More laxatives are sold across the counter than any other remedy -- constipation is so common that we have come to think of it as being completely normal. There is no doubt that the increased consumption of processed foods is a major cause, as is a decrease in physical exercise, but they are not the only reasons.

Many issues to do with elimination are connected to childhood. A young child has two major ways of controlling his or her parents: through refusing or accepting food, or by defecating or not. Having a bowel movement is an act of surrender; constipation is an act of holding on to power.

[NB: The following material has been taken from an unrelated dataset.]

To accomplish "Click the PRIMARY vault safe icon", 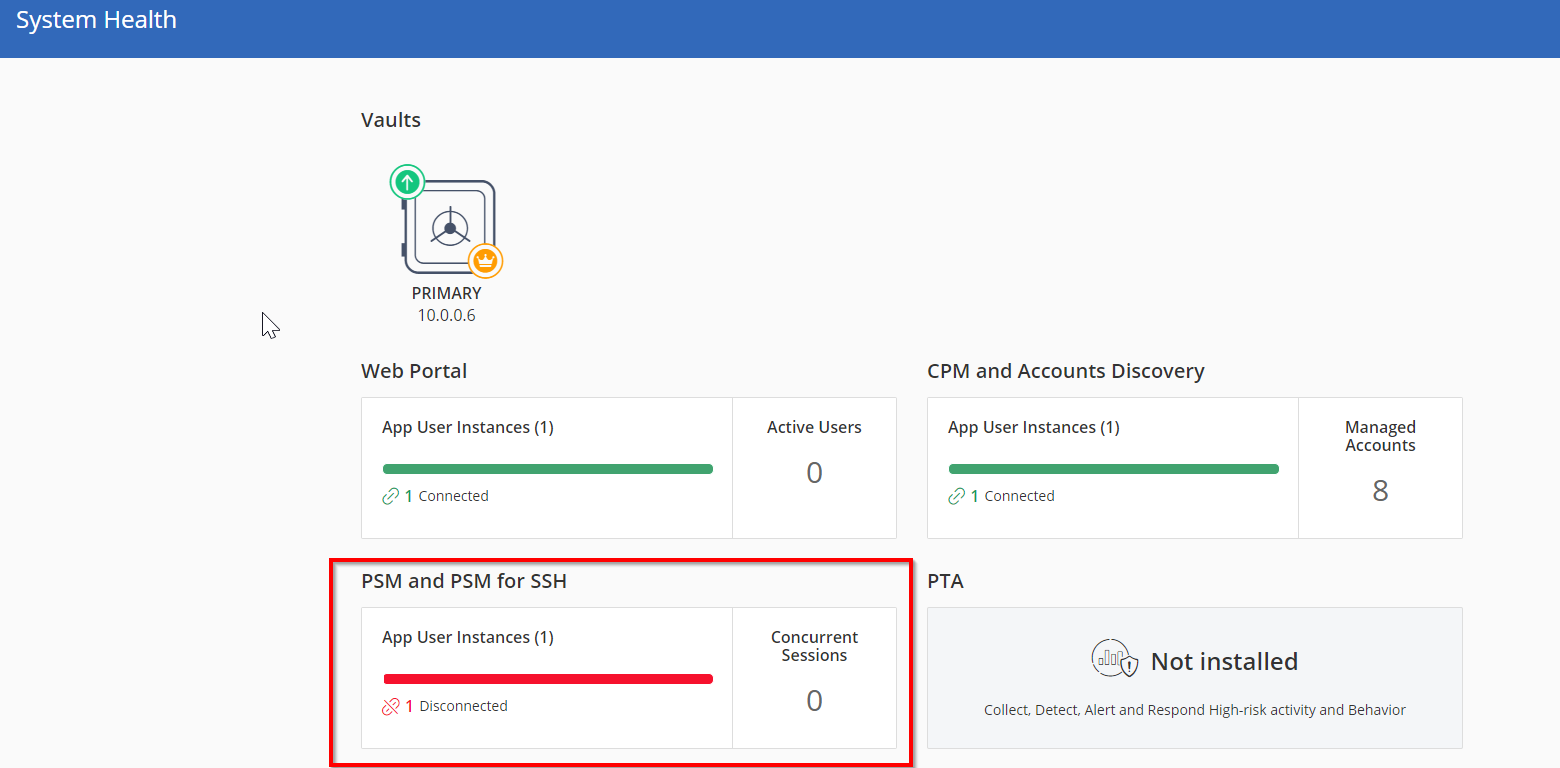I will [449, 227].
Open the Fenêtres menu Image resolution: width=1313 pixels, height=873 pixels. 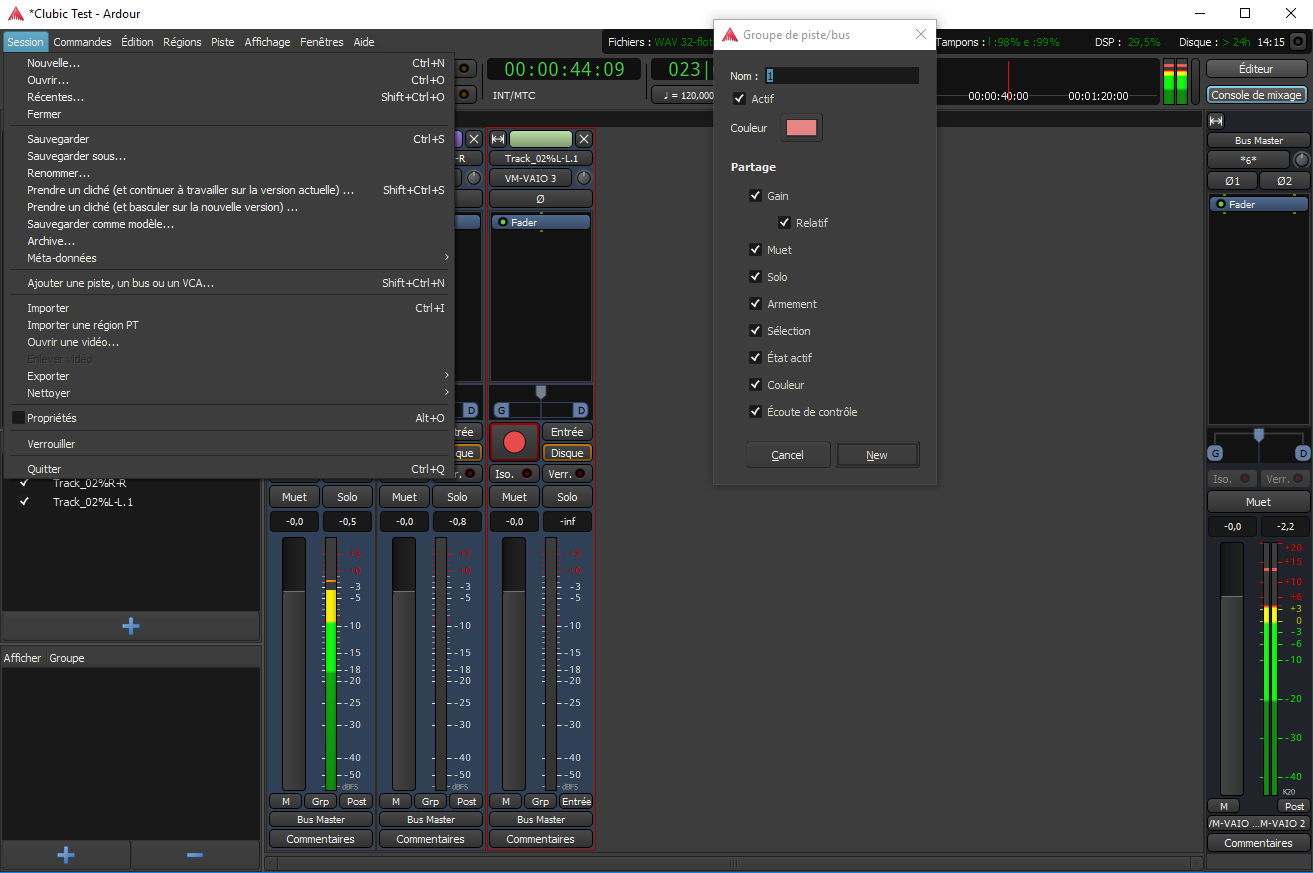(x=321, y=42)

Lessons learnt at this time will stay with us into adulthood. Constipation is linked to issues of feeling powerless, particularly at times of financial problems, relationship conflicts, or when we are traveling, as these are times when we want to hold on to everything as it is because we do not know what will come next. What feelings might arise if you were to let go? What might happen to your relationships or work if you released control and let things happen spontaneously?

Learning how to be more playful and spontaneous can go a long way toward relieving the situation. Most important, though, is learning how to express our feelings and, once expressed, to let them go. The deeper issue is trust: trust that everything will be OK, trust in the people around us, and trust that events will flow as they are meant to even without our control.

You can read more about understanding your body-mind relationship in Deb's book: Your Body Speaks Your Mind.

Do leave a comment and let us know about your digestive issues! You can receive notice of our blogs every Thursday by checking Become a Fan at the top.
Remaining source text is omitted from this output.